For days after charges of alleged sexual assault were leveled at Duke University lacrosse players, their supporters pointed to the lack of DNA evidence as a sign that the case would probably be dismissed.
Instead, a 23-member grand jury in Durham, N.C., on Monday indicted two players on rape charges. The players, Reade Seligmann and Collin Finnerty, both 20, were arrested early Tuesday morning.
Some of the key evidence? A set of plastic fingernails the alleged victim said she lost when she was assaulted.
The case has stirred passions locally because of differences of class and race - the accused are white college students, the accuser is a 27-year-old black exotic dancer. But it is also becoming a public gauge of just how important - or unimportant - DNA evidence really is.
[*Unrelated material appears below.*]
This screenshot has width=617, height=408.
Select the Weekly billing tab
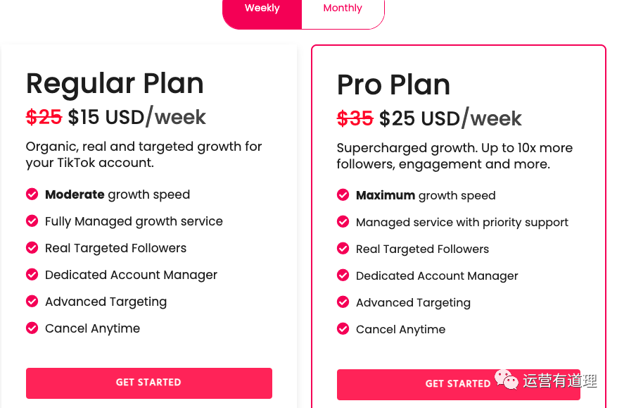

Tests that pinpoint humans' unique genetic fingerprints are often overplayed as a forensic tool, experts say. Especially in violent crimes, old-fashioned gumshoe investigations, convincing witnesses, and believable testimony still rule the jury room, they add.
"Certainly this tale that juries are a lot stricter in terms of the kind of evidence they demand before they convict sounds good, but I'm not sure there's any hard proof of that," says Northeastern University criminologist James Alan Fox, author of "Killer on Campus."
Noting that nurses found evidence that the woman was sexually assaulted, "there is lots of physical evidence in this case, but the question now becomes tying it to those particular [men]," he says.
Two-thirds of homicides are solved without DNA evidence, Mr. Fox says. A similar percentage of rape cases also go forward without DNA evidence, said Durham district attorney Mike Nifong.